The theme for this year is:
But you are a chosen generation, a royal priesthood, a holy nation, His own special people, that you may proclaim the praises of Him who called you out of darkness into His marvelous – 1 Peter 2:9
And I’m thinking a little more along the edge lines.
Our great war is a spiritual war, our great depression is our lives. We’ve all been raised on television to believe that one day we’d all be millionaires and movie gods and rock stars. But we won’t, and we’re slowly learning that fact.
A stark contrast, I know. But also very parallel.
I pull this quote from Fight Club where at about one hour and seven minutes, Tyler Durden addresses a group of men about their potential. The same potential we have.
To be a chosen generation.
To backtrack, I must admit, I am not new to this idea of blogging. Not in the least, as it were. Between writing for my major and having a personal soap box stuffed into the corners of the internet, I find that I’m all too comfortable with the idea of putting my words out there. However, I’d rather not pander to you all. Nor do I have any desire to remain anything but frank, though I’ll try to keep any repugnant profanity or rambling to a minimum.
I will say that this theme strikes me right to the heart. I find myself to be the least of all likely people to fit the high-profile of which Peter speaks. Think about it. Truly and deeply. “A chosen generation, a royal priesthood, a holy nation…” That’s about as deep as it gets. And meanwhile, it’s been nearly 50 years (49 to be exact) since The Who first sang “My Generation” and declared that the youth are different. And in that time, we still see a revolt of the young against the old, to challenge and push borders and change the game until said youth becomes the adults fighting so hard to retain the norms they created. A vicious cycle, to say the least. But the more our dueling age factions bat around ideas of who is right, the more the world seems to darken. We push for freedom, we get depravity as we are left to our own devices.
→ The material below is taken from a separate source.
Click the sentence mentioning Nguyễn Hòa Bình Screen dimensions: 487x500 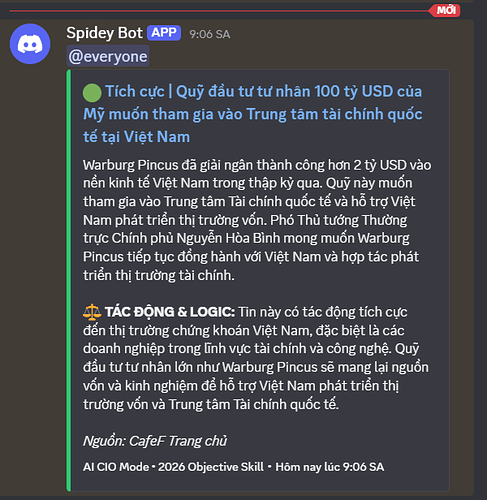click(x=251, y=248)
We push for less accountability, we are given messes that no one can clean because no one learned how to do so.
But still, we are chosen.
Because as Allen Ginsberg put it:
I saw the best minds of my generation destroyed by
madness, starving hysterical naked,
dragging themselves through the negro streets at dawn
looking for an angry fix,
angelheaded hipsters burning for the ancient heavenly
connection to the starry dynamo in the machinery of night,
who poverty and tatters and hollow-eyed and high sat
up smoking in the supernatural darkness of
cold-water flats floating across the tops of cities
who bared their brains to Heaven under the El and
saw Mohammedan angels staggering on tenement roofs illuminated,
who passed through universities with radiant cool eyes…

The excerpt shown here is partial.